'''
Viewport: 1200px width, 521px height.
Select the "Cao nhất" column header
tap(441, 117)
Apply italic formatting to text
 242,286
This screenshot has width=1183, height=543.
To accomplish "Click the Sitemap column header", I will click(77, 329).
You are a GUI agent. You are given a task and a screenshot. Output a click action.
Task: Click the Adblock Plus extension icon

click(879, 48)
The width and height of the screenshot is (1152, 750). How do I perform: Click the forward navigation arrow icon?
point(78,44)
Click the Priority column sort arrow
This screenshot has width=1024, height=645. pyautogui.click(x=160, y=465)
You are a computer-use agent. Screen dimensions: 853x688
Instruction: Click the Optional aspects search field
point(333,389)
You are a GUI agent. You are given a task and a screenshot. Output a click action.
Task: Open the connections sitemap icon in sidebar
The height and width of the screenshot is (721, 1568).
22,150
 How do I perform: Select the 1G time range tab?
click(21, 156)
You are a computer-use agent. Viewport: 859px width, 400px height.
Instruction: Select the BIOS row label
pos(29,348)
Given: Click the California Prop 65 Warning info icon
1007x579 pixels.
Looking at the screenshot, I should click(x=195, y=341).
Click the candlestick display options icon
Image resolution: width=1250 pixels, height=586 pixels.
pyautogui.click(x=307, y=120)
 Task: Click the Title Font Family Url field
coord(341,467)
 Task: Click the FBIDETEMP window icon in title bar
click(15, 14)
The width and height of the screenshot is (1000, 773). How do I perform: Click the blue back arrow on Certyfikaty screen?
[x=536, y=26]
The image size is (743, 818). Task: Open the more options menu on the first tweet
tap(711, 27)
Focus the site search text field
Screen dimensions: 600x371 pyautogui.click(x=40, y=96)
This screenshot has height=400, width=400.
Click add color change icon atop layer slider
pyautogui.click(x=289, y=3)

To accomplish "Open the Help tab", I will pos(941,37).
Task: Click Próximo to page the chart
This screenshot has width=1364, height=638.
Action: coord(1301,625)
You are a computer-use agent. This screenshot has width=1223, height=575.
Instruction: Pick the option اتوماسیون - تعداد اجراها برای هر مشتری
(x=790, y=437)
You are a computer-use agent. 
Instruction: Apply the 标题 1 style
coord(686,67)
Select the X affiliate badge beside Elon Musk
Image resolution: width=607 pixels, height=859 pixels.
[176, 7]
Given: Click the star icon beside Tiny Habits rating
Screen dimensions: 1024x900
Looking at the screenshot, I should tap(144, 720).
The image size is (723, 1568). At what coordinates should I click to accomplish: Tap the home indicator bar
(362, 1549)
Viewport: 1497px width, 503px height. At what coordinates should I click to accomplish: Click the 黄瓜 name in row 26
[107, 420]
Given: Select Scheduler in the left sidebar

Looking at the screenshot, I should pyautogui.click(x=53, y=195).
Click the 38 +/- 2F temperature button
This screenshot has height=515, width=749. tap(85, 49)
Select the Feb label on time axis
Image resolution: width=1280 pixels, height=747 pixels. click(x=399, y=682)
'''
Find the lines above holding the word "beside" and show them.

Select the X affiliate badge beside Elon Musk
Given: Click the star icon beside Tiny Habits rating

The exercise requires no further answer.